Fig. 1 (a) Heavy counter-anion–π⁺ interaction-enabled process of phosphorescence emission. (b) Previously reported heavy counter-anion–π⁺ interaction-enabled room-temperature phosphorescent compounds. (c) This work: counter-anion exchange-based modulation of absorption–emission properties of ring-fused annulated oxazolium salts.

While developing novel annulated azolium salts with diverse functionality and applications,^10–17 recently, our group designed a new class of anion–π⁺ AIEgens based on ring-fused annulated oxazoliums having hexafluorophosphate (PF₆⁻) as a counter-anion.¹⁸ These ring-fused oxazoliums are highly emissive and exhibit AIE properties in the THF/hexane mixture. All the cationic AIEgens exhibited strong fluorescence in the solid state, and functional groups on the tricyclic backbone had a significant impact on tuning the emission property of these fluorophores in the solid state (Fig. 1c).¹⁸ In the present work, we envisaged to alter the emission property of these ring-fused annulated oxazoliums by exchanging the counter-anion PF₆⁻ with the heavier counterpart I⁻, by harnessing the EHE through counter-anion–π⁺ interactions, and thus to switch these solid-state fluorescent compounds into solid-state RTP materials (Fig. 1c).

The ring-fused annulated oxazolium AIEgens with the PF₆⁻ counter-anion, 1-PF₆, 2-PF₆, and 3-PF₆, synthesized previously by employing our ‘oxazolium-APEX’ approach (APEX = annulative π-expansion),¹⁸ were subjected to counter-anion exchange from hexafluorophosphate to iodide. Briefly, the oxazolium salts were stirred with 1.2 equivalents of tetrabutylammonium iodide (TBAI) in methanol for 2 hours at room temperature. During this period, the colour of the solid samples changed from off-white to yellowish. Furthermore, washing the resulting precipitate with diethyl ether and n-hexane furnished pure oxazolium salts with iodide as the counter-anion, 1-I, 2-I, and 3-I. The iodide salts were fully characterised by ¹H and ¹³C NMR spectroscopy, ESI-HRMS, and SC-XRD analysis (see the SI).

The solid-state emission of the iodide compounds markedly differed from that of the hexafluorophosphate compounds; under UV-Vis light irradiation, they emitted yellow to reddish colours, contingent upon the substituents linked to the annulated oxazolium backbone (Fig. 2a–c). Interestingly, the counter-anion exchange of the iodide compounds reversibly back to the hexafluorophosphate systems was also found to be very facile in an acetonitrile–water mixture at ambient temperature. Of note, this reversible PF₆⁻ ↔ I⁻ counter-anion exchange phenomenon might also be advantageous for chemosensory AIE in anion detection.¹⁹

Fig. 2 (a)–(c) Reversible counter-anion exchange of 1-PF₆, 2-PF₆ 3-PF₆/1-I, 2-I, and 3-I. Photographs on the left and right display the solid-state emission colours of the compounds.

** What is required **
Return, word for word, the part of the passage on oxazolium salts that begins with the words containing "Fig. 2 (a)–(c)" and ends with "of the compounds.". The material that comes next is drawn from an unrelated source.

** Recorded data **
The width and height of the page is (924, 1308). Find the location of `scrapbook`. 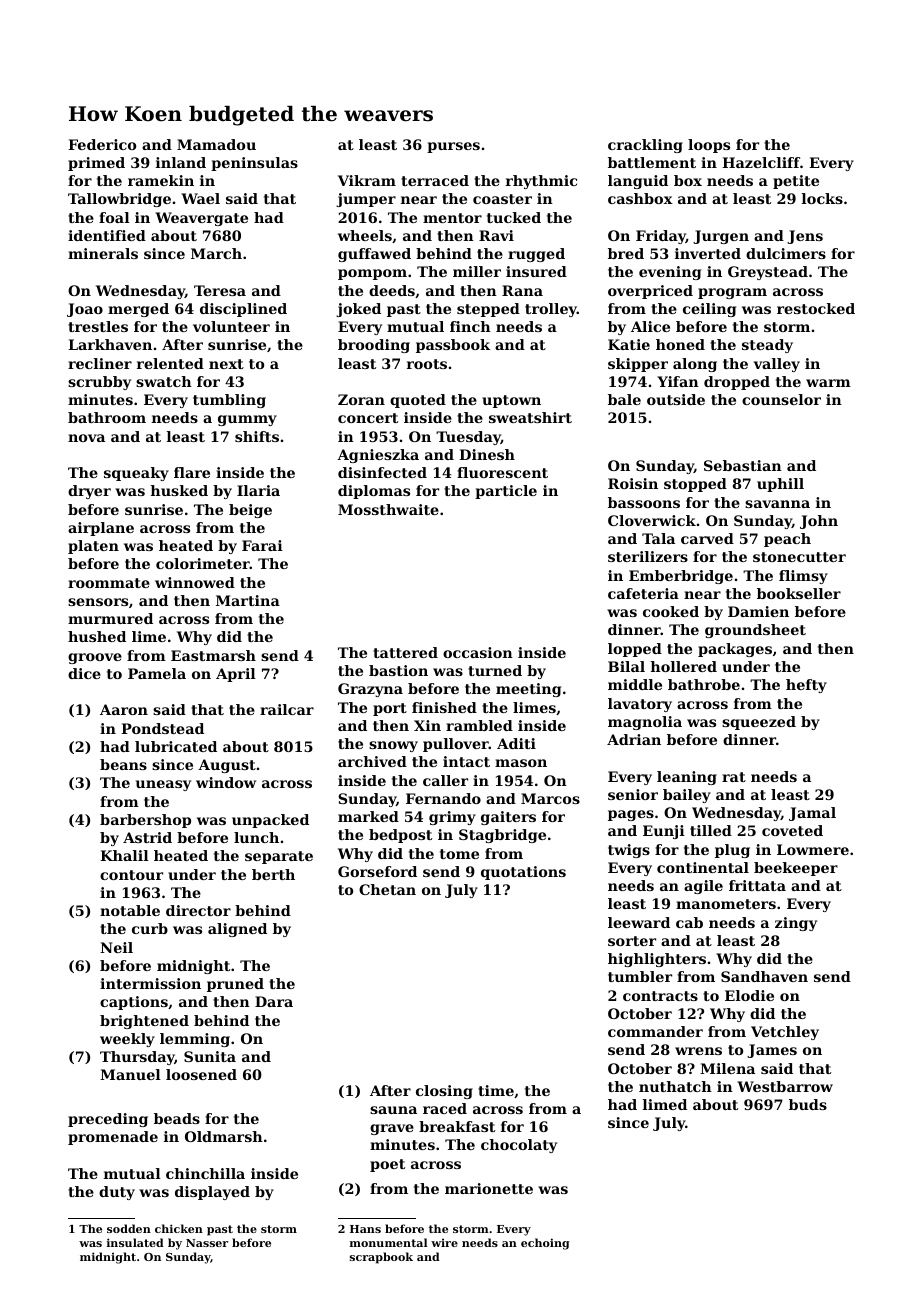

scrapbook is located at coordinates (381, 1258).
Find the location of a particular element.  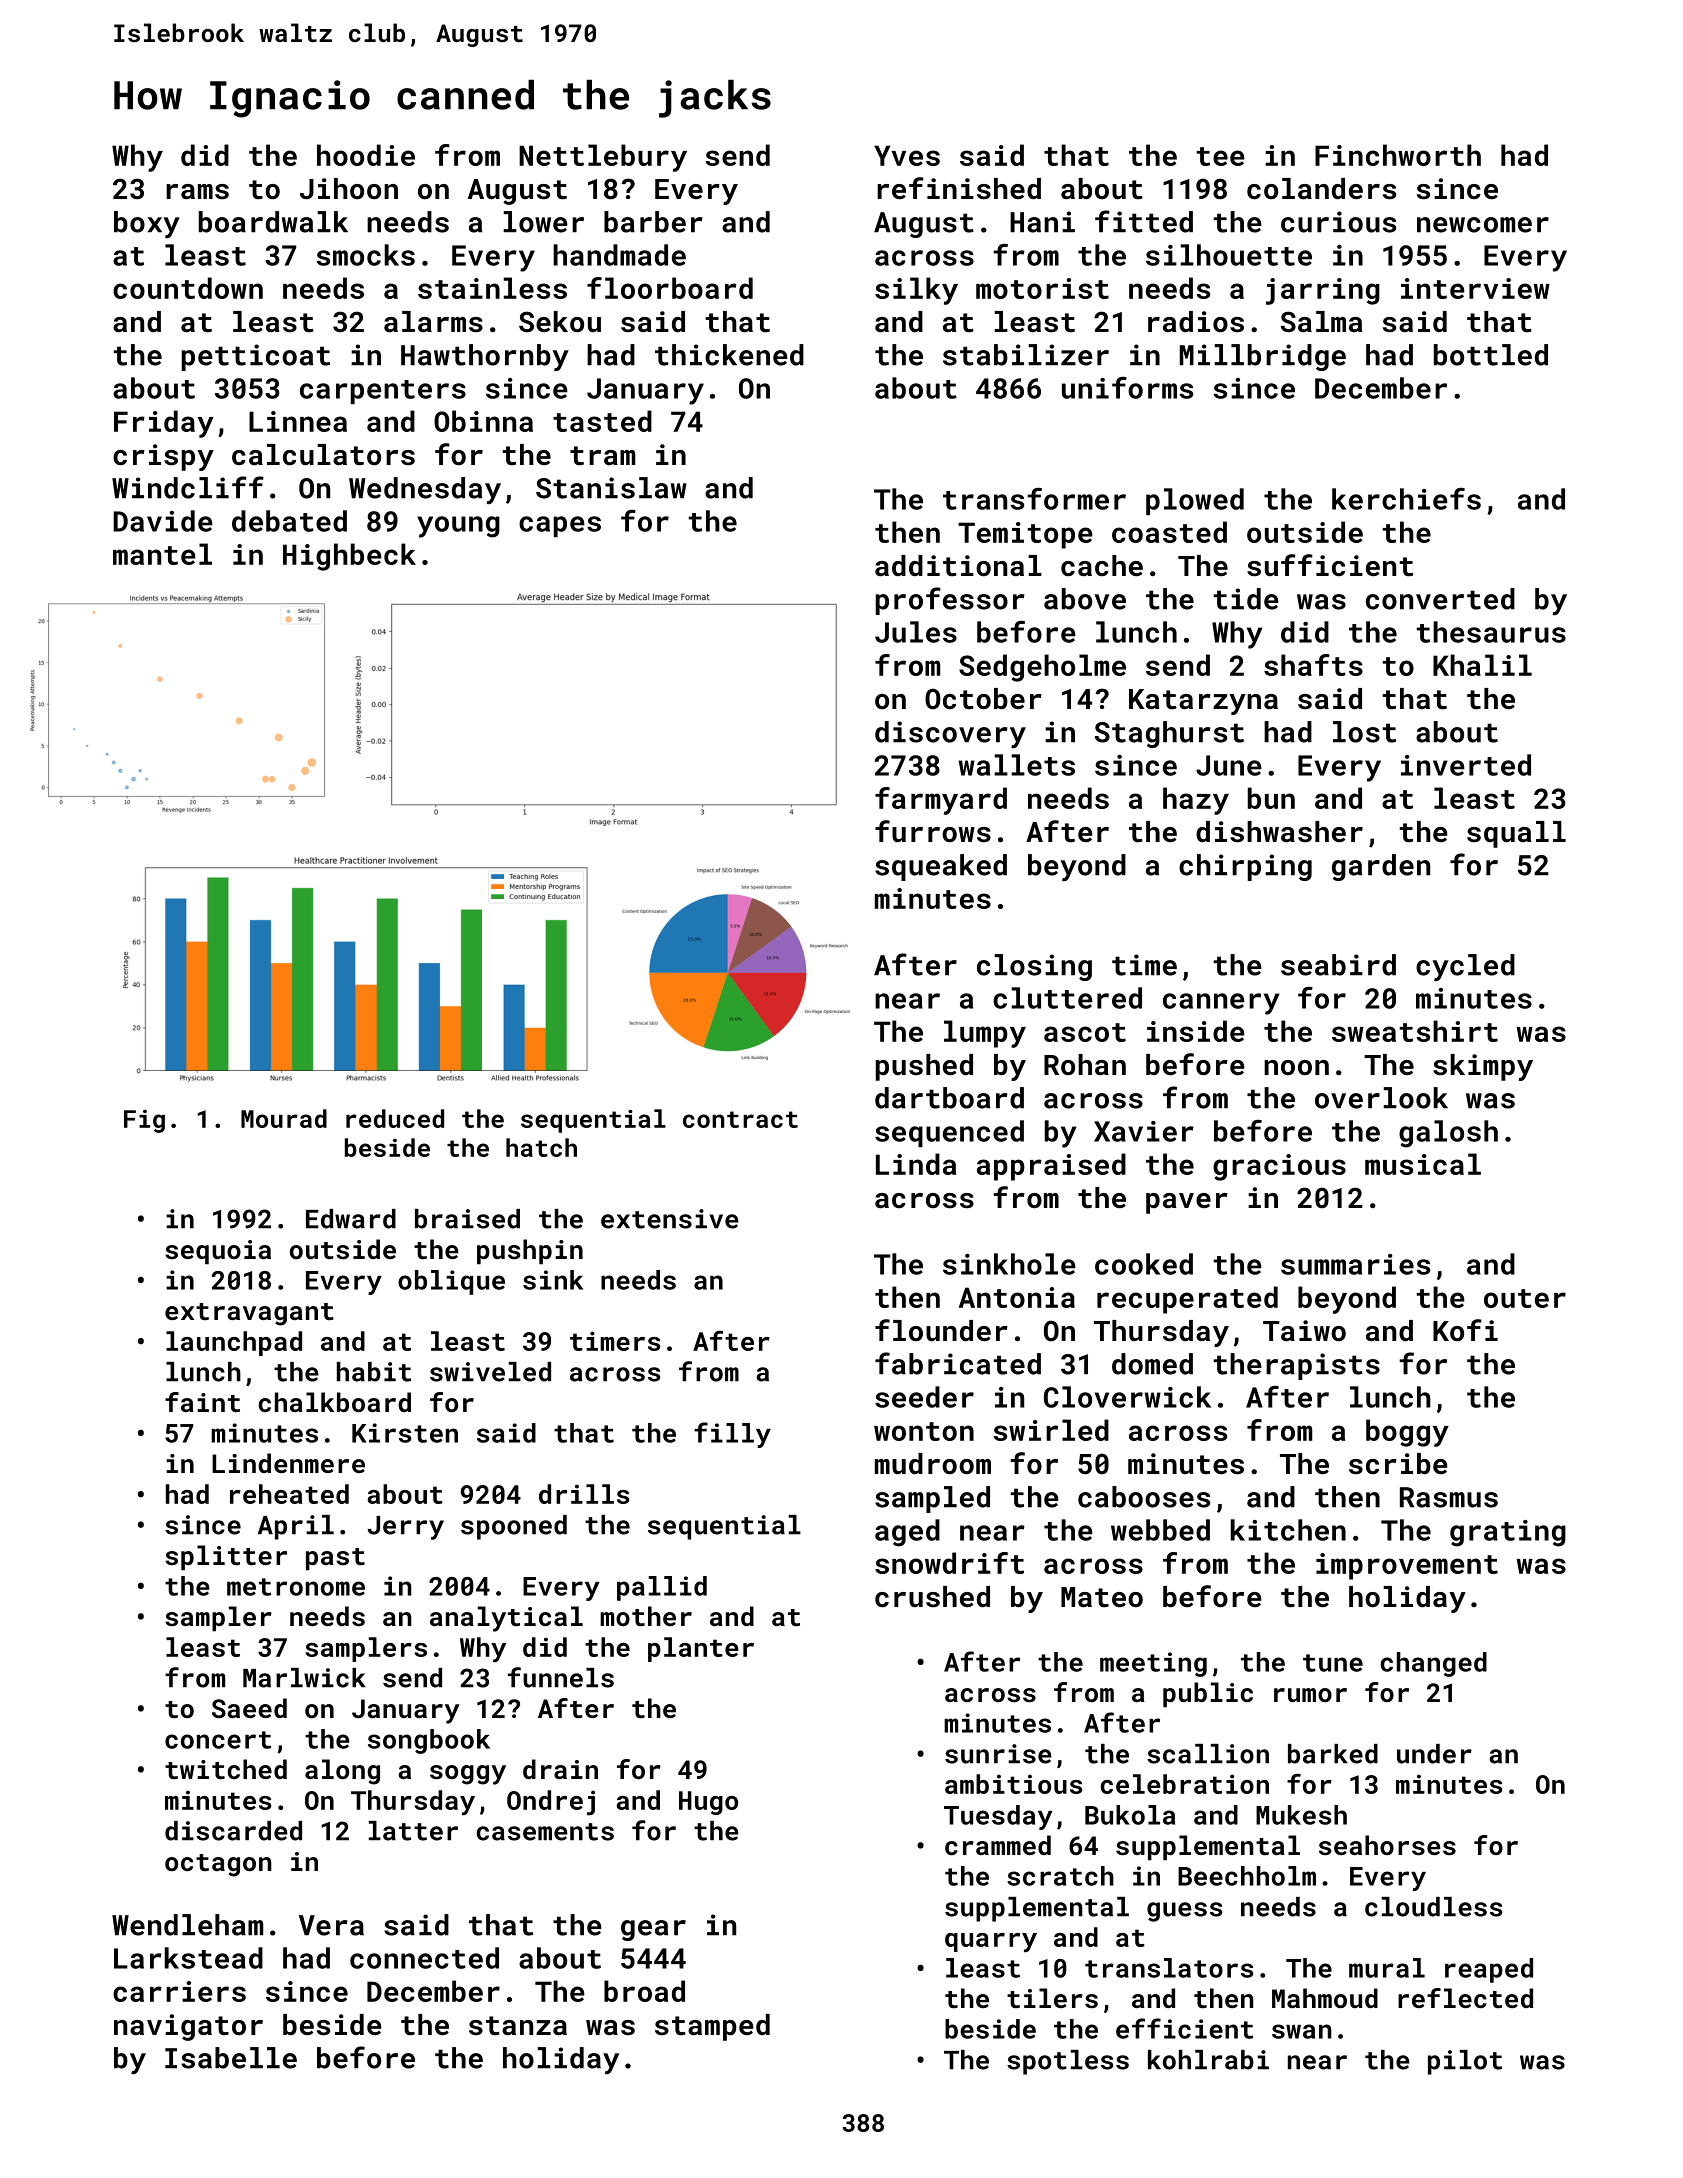

Lindenmere is located at coordinates (288, 1463).
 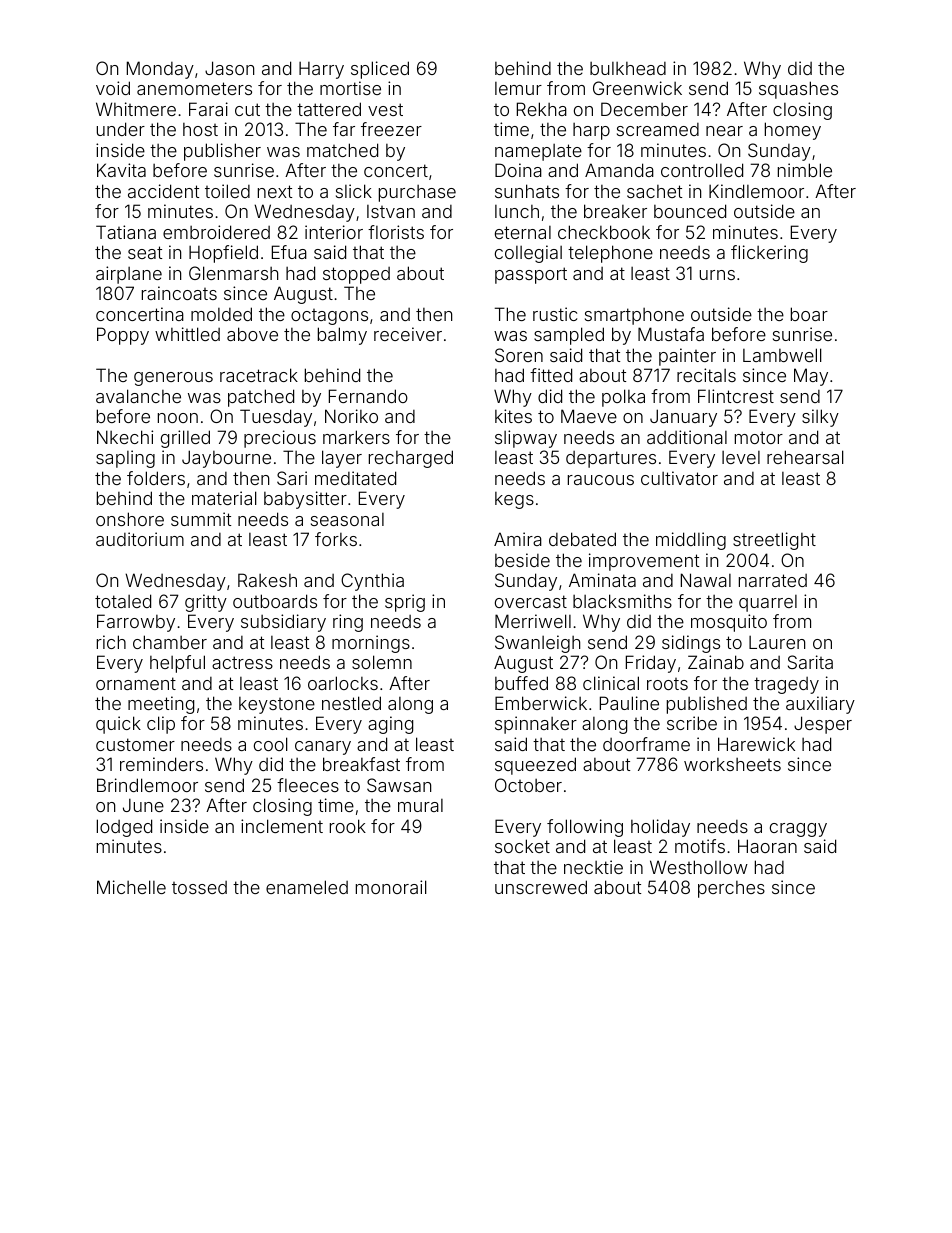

** The reply **
Fig. 2 (a)–(c) Reversible counter-anion exchange of 1-PF₆, 2-PF₆ 3-PF₆/1-I, 2-I, and 3-I. Photographs on the left and right display the solid-state emission colours of the compounds.